The Torah camp, challenged by historical and archaeological pronouncements contrary to the narrative of the sacred text, reasonably responds: “They don’t believe; we do believe.” And the Torah camp builds on a solid basis: There is no more compelling evidence against the veracity of the Torah than there is for it. But the Torah’s reliability rests on its origin in God’s self-manifestation.
That simple statement captures what is at stake. Archeology thinks it can prove or disprove that to which its methods and inquiries do not pertain. And that is most of what Scripture is about. No Exodus? Who declares what will count as evidence? Next they will tell us Adam never lived, as though they could show that he did. How do they know they are right, and what evidence would serve to prove them wrong? These are standard questions of criticism. Those of us who work in the past answer them every day.
What material evidence would serve to disprove the Torah’s account of Moses’s encounter with Pharaoh, or Israel at the sea? Where are the records of Pharaoh’s conversations, the stenographic reports, the tape recordings, the videotapes from his entire reign from which Moses is missing? Was CNN’s camera on the shores of the sea on the 15th and 16th of Nisan so long ago? If so, we might be able to pronounce the Torah’s record false.

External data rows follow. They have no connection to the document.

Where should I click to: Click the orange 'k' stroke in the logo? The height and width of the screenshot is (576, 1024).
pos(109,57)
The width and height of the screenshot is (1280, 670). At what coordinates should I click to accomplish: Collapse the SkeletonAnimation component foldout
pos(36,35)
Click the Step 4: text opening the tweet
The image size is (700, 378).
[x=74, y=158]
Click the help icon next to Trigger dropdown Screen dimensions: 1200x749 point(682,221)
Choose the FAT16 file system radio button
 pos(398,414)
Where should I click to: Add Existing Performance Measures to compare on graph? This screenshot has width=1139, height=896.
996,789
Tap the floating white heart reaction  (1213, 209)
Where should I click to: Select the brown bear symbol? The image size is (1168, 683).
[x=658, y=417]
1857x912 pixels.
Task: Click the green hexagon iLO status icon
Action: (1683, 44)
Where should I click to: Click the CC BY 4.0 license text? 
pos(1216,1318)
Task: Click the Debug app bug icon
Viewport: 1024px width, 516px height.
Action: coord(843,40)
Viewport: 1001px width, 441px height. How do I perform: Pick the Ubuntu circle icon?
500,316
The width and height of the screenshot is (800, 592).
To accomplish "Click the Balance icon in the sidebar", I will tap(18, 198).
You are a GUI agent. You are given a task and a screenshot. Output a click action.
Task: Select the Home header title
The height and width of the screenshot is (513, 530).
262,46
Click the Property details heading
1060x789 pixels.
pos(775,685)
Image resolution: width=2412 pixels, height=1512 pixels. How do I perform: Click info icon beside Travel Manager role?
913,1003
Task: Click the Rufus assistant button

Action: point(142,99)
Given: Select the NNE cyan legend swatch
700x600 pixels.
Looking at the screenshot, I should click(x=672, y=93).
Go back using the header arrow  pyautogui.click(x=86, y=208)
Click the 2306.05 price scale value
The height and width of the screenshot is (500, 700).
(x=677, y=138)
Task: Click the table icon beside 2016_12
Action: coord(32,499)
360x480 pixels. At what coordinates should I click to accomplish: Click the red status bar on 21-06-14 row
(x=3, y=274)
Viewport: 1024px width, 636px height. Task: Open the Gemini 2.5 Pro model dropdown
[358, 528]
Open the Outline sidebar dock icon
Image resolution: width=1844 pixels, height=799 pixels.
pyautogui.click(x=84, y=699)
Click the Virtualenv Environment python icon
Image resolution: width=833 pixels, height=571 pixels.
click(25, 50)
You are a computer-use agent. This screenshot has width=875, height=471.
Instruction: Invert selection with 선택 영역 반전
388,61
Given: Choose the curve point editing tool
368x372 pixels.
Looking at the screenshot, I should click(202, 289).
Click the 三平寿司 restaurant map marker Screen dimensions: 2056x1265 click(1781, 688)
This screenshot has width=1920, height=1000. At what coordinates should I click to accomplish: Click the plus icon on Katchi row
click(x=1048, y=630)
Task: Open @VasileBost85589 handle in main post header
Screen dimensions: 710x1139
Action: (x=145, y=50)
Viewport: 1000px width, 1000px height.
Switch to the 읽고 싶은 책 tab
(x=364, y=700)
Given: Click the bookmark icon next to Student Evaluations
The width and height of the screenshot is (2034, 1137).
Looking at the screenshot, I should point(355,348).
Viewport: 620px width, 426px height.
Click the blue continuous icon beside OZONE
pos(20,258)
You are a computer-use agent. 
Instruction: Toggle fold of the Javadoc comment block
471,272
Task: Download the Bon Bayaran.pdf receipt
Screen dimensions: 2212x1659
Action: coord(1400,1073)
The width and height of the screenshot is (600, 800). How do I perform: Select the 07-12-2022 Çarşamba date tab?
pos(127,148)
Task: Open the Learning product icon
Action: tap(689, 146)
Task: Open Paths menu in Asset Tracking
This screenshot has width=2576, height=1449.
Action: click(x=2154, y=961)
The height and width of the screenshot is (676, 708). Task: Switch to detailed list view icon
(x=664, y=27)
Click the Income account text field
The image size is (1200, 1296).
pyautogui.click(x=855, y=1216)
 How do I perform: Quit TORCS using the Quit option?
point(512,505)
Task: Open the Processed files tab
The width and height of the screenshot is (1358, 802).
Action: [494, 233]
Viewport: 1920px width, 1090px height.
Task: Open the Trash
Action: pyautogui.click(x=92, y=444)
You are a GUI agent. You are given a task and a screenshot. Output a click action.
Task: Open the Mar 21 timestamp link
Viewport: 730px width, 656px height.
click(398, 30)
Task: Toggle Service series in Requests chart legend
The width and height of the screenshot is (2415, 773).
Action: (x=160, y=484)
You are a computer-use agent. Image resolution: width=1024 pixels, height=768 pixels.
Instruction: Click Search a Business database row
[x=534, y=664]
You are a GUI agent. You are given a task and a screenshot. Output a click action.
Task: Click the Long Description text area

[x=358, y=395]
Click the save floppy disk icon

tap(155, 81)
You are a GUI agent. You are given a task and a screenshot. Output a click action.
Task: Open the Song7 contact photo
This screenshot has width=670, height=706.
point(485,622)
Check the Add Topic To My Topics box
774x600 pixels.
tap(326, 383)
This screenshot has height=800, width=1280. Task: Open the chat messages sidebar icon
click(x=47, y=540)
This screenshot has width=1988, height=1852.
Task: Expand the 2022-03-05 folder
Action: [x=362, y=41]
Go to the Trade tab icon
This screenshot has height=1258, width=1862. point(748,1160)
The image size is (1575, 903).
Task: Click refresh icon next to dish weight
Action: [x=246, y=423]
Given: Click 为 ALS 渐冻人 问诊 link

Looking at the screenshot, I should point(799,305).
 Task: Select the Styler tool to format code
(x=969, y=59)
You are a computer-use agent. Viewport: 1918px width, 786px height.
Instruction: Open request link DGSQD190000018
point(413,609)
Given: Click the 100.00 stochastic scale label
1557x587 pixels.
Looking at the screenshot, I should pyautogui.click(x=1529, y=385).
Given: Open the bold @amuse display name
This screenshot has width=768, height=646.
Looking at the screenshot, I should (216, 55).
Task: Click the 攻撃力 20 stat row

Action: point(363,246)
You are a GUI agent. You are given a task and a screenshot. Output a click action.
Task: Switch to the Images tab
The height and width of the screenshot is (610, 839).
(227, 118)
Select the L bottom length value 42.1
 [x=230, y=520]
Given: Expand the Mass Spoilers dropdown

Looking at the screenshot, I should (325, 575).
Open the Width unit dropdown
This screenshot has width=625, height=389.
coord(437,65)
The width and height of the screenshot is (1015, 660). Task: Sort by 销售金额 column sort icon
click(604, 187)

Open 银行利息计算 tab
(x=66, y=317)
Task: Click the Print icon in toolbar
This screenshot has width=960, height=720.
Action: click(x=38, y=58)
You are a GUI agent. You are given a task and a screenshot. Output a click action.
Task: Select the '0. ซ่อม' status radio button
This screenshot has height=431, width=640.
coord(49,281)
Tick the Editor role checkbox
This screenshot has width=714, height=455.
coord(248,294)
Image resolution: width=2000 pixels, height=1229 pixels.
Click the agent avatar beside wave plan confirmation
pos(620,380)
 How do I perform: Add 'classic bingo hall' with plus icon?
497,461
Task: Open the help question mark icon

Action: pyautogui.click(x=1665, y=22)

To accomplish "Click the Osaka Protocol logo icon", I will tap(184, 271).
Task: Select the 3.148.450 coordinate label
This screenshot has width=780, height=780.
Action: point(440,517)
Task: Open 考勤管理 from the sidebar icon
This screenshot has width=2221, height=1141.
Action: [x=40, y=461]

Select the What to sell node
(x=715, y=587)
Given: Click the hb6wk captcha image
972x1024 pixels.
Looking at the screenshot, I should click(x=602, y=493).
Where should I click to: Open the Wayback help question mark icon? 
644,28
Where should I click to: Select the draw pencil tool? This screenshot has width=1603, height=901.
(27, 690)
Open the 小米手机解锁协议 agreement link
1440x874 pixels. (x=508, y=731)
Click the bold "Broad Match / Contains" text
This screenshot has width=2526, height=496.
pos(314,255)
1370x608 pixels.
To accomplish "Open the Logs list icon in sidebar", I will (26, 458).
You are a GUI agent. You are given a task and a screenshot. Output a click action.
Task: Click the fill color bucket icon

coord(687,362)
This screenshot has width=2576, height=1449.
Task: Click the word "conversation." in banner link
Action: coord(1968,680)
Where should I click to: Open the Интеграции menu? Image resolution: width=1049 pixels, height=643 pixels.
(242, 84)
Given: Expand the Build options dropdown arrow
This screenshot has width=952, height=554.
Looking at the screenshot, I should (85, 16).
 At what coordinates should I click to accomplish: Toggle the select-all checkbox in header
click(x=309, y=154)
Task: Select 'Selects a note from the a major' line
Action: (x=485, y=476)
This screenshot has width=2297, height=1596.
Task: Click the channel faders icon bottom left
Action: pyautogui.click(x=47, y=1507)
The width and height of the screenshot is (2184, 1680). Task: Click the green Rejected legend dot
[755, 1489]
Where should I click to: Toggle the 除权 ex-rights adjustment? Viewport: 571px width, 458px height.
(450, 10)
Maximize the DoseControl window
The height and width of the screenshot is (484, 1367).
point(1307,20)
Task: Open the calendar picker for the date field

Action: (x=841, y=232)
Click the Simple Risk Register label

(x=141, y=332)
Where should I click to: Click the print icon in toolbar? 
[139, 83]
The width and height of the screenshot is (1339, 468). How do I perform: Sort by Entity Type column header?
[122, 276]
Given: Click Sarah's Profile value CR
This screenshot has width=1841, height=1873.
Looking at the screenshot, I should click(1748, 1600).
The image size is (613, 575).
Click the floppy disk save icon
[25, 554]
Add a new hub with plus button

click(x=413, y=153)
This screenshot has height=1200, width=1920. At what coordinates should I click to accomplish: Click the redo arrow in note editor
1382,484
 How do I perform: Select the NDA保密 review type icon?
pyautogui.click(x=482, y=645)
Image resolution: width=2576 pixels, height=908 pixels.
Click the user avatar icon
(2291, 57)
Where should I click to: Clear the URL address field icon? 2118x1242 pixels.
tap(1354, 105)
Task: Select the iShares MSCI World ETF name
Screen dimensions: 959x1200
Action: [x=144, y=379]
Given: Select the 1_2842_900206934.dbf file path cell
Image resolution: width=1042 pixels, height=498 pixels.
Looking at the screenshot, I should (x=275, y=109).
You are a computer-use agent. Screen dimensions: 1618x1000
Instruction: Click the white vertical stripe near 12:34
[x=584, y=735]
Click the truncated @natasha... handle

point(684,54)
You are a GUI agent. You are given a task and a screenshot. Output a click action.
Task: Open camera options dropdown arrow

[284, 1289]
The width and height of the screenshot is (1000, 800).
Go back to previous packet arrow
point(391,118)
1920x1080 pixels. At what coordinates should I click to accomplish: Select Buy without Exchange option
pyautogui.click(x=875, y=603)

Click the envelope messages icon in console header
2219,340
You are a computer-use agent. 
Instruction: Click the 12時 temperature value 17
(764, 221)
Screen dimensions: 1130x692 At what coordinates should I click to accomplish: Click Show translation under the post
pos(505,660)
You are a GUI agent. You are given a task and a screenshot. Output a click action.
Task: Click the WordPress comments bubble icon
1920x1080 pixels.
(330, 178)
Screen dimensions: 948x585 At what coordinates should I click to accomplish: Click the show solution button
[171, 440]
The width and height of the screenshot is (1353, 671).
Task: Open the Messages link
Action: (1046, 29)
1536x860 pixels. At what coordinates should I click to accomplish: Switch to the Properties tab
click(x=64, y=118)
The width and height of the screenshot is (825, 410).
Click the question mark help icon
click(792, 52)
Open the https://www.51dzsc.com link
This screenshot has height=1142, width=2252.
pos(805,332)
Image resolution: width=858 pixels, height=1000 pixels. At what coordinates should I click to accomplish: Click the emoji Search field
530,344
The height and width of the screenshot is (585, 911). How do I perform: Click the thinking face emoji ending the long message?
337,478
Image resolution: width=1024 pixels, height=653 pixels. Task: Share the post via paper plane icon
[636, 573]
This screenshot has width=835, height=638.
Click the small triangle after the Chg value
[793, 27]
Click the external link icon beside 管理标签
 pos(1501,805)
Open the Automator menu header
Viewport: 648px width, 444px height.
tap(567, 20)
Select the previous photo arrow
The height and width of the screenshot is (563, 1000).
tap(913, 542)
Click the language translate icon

Absent such reliable records of what happened, how are we to know what did not happen? Much that archeology says about the written account represents a massive argument from silence. The Torah camp responds out of the Talmud: “Lo raiti, lo zu raiyah” (“‘I saw nothing’ is no proof”). Why would a rabbi disrupt the social order of Los Angeles Judaism at Passover on the basis of such a feeble grasp of how history and archeology conduct their inquiry? What can come as the encore for the New Year?
Perhaps we may now anticipate a pronouncement that archeology cannot find the altar on which Abraham bound Isaac, and thus Rosh Hashanah, when Genesis 21-22 is read in the synagogue, must be cancelled.
One last point: What made the message so urgent as to require Rabbi Wolpe’s solemn pronouncement, on the morning after the Passover Seder was celebrated in the homes of Israelites all over the world, that the Exodus commemorated the previous night never happened? I listened to a tape of the original sermon, which scandalized the Jewish world, and found his stentorian tones, revealing long-hidden secrets of fraud in Scripture, remarkably pretentious. Time and again, he announced that “truth” trumps “false faith.” The tape also conveyed, in the questions of the congregants, the shock and hurt that the sermon imparted. The only justification I could imagine for raising the issue on that day in that way would be Rabbi Wolpe’s intention to resign from the rabbinate of that synagogue, and from the rabbinate altogether, on grounds of a massive change of heart and mind on the truth of the Torah that he had hitherto espoused. But that is not what happened.
What happened was just the passing of another day. What else is new beyond the boundaries of the Torah camp of Judaism today?